*WORK ORDER:* Only the lines from the one with "You are a computer-use agent. 756x560 pixels." to the end of the data below should be returned, each exactly as it stands.

** Opening INFORMATION block **

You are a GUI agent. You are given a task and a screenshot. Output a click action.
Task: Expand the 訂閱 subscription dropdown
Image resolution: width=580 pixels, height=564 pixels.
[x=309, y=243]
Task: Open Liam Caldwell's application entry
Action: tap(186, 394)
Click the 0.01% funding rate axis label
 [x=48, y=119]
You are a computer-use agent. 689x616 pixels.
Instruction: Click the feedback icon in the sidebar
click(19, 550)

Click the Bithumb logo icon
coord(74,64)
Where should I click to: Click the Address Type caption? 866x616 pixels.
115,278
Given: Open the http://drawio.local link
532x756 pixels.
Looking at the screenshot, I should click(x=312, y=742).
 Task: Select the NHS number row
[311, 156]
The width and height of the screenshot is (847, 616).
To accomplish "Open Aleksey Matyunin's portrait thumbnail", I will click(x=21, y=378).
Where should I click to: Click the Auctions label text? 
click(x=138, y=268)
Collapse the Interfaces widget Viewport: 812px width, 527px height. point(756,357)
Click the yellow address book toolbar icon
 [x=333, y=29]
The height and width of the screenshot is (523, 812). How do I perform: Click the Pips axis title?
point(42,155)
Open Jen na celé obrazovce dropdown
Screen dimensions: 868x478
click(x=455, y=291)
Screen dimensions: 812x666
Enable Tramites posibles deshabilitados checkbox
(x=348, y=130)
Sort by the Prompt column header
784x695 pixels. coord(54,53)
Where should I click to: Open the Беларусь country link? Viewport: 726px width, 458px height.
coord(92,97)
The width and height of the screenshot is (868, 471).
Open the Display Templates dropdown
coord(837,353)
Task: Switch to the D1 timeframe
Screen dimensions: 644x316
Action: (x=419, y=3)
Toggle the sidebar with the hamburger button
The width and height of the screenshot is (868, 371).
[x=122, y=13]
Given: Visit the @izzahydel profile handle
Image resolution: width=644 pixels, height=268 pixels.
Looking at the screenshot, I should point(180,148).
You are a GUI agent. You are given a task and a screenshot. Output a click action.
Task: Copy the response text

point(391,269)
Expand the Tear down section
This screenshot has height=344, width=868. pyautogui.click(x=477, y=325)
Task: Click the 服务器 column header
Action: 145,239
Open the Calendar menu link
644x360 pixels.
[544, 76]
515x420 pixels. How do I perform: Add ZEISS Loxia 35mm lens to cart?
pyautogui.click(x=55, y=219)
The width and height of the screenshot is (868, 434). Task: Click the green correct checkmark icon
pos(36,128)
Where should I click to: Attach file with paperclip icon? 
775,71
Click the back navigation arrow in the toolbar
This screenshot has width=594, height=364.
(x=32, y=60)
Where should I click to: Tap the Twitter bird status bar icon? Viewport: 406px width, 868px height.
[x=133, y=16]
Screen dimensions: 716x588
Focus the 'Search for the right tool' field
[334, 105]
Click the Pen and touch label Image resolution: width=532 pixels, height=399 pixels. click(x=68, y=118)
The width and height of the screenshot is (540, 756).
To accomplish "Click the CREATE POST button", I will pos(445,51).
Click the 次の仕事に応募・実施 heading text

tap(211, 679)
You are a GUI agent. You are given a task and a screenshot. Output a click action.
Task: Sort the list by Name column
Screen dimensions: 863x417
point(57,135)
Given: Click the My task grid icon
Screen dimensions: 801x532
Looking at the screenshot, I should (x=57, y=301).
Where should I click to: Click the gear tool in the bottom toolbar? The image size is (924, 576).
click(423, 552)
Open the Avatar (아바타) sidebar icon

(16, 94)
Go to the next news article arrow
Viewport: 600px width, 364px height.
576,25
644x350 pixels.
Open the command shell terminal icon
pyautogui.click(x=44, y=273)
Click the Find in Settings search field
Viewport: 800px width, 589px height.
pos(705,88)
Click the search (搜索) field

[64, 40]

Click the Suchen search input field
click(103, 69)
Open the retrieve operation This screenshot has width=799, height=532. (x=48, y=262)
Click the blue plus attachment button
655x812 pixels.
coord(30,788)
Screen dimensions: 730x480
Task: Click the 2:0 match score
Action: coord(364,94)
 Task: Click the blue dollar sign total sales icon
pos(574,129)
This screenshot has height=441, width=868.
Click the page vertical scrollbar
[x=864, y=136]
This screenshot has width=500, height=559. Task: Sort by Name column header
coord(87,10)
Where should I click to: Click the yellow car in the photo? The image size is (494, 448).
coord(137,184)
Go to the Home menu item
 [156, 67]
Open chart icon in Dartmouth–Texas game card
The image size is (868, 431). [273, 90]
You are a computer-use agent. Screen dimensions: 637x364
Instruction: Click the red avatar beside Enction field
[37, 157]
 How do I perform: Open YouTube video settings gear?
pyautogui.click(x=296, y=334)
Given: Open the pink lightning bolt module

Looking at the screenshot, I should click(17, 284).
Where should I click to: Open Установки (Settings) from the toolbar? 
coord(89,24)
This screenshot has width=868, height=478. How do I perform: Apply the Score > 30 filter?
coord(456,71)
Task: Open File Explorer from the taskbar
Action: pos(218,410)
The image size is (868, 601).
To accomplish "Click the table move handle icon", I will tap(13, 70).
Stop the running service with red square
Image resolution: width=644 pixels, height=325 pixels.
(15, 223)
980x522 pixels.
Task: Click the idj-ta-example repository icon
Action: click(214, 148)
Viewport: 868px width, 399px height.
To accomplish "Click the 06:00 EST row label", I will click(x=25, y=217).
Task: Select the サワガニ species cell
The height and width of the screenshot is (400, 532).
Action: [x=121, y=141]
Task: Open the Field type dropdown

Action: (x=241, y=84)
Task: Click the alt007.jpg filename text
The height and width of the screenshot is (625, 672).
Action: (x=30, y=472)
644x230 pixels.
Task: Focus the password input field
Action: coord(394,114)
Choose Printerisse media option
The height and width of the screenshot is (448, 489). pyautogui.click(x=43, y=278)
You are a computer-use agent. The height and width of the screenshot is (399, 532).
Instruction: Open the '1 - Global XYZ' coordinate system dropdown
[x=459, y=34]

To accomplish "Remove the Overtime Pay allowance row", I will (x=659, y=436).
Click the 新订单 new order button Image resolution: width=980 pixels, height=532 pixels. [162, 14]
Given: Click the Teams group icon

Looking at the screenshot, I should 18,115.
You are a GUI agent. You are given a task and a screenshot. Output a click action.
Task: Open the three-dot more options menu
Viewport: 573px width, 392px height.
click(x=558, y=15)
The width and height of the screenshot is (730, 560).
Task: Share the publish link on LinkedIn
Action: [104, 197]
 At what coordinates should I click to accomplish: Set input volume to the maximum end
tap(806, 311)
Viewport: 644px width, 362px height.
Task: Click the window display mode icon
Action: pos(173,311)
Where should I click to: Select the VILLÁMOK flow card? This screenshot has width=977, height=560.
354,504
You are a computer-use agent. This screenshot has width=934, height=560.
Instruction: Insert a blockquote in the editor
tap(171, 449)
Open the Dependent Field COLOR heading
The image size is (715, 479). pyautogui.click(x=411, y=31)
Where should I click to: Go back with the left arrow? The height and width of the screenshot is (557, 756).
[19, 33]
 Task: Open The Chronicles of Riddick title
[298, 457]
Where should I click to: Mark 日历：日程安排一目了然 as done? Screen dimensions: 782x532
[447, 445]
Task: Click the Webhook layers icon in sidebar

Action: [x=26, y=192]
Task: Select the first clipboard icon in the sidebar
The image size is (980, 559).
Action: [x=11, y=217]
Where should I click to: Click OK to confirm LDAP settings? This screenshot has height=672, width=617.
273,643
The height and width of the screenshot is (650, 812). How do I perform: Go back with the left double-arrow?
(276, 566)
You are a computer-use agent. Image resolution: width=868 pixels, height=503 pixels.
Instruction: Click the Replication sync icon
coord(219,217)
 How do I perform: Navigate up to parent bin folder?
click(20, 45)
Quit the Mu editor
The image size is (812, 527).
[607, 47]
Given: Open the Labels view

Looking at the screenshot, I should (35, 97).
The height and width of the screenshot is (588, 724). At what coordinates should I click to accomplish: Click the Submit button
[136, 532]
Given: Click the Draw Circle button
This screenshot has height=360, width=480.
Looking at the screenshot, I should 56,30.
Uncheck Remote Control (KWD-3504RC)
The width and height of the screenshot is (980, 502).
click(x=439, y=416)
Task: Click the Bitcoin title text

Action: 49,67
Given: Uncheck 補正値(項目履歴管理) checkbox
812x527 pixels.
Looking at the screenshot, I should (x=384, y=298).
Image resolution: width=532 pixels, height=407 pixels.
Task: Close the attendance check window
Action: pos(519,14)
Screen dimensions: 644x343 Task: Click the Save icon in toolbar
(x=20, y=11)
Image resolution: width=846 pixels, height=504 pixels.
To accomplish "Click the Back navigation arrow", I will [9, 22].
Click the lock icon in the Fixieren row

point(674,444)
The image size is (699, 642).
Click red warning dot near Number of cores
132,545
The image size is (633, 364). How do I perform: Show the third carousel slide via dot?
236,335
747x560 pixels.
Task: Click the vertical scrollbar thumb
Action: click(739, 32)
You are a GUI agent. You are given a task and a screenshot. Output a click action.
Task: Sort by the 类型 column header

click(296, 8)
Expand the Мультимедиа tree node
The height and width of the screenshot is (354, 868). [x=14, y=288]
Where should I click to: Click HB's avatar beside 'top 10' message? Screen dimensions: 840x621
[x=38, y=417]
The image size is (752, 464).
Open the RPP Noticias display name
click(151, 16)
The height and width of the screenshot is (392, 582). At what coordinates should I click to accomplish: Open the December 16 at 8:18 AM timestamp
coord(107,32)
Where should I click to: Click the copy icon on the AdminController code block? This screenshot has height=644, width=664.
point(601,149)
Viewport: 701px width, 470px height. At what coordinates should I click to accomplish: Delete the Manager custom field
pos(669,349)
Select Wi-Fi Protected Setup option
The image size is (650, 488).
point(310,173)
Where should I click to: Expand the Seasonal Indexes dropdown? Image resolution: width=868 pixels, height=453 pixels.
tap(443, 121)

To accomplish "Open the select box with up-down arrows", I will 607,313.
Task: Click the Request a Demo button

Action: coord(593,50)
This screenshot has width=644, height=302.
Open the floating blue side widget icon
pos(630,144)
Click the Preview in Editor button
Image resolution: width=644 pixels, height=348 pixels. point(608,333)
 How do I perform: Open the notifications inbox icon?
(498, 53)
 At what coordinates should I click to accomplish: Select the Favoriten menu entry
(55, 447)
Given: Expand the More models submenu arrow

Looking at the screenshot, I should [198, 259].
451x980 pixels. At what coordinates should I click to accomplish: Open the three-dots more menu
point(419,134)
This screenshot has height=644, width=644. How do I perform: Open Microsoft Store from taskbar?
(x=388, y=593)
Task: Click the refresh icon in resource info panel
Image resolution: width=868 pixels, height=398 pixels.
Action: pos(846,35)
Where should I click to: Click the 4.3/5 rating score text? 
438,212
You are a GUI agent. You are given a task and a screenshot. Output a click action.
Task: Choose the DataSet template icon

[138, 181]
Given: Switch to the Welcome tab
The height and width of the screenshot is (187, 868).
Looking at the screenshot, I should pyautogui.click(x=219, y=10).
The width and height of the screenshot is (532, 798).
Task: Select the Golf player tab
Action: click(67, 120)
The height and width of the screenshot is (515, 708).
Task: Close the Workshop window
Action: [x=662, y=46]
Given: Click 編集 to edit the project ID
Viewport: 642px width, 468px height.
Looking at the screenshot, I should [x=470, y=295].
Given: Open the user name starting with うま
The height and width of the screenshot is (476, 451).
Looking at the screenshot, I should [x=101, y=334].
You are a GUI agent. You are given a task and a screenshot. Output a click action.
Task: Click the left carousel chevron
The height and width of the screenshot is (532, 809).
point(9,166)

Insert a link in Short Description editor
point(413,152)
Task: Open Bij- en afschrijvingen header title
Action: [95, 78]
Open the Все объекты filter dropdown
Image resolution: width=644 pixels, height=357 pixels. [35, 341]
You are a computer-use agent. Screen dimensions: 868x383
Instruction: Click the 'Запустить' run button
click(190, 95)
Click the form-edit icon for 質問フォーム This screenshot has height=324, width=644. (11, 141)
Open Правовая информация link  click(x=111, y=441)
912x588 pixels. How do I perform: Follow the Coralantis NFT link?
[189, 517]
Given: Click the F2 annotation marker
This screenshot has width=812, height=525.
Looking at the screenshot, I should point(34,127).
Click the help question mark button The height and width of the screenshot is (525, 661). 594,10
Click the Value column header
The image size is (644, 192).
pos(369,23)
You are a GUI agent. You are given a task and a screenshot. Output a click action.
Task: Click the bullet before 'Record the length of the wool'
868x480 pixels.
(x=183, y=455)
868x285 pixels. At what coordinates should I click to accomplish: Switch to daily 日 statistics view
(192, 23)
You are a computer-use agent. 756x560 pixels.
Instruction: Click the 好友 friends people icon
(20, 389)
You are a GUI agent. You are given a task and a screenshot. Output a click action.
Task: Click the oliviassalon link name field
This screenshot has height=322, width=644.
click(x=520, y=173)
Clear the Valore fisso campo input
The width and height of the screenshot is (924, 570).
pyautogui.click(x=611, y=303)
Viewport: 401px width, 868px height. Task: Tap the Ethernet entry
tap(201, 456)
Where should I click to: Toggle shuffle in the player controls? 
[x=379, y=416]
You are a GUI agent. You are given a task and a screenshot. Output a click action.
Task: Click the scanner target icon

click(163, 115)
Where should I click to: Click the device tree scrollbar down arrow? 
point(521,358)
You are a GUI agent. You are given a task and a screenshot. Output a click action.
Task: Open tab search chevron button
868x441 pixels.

** Closing INFORMATION block **

*WRITTEN RESPONSE:*
You are a computer-use agent. 756x560 pixels.
Instruction: Click the 好友 friends people icon
(20, 389)
You are a GUI agent. You are given a task and a screenshot. Output a click action.
Task: Click the oliviassalon link name field
This screenshot has height=322, width=644.
click(x=520, y=173)
Clear the Valore fisso campo input
The width and height of the screenshot is (924, 570).
pyautogui.click(x=611, y=303)
Viewport: 401px width, 868px height. Task: Tap the Ethernet entry
tap(201, 456)
Where should I click to: Toggle shuffle in the player controls? 
[x=379, y=416]
You are a GUI agent. You are given a task and a screenshot. Output a click action.
Task: Click the scanner target icon

click(163, 115)
Where should I click to: Click the device tree scrollbar down arrow? 
point(521,358)
You are a GUI agent. You are given a task and a screenshot. Output a click action.
Task: Open tab search chevron button
868x441 pixels.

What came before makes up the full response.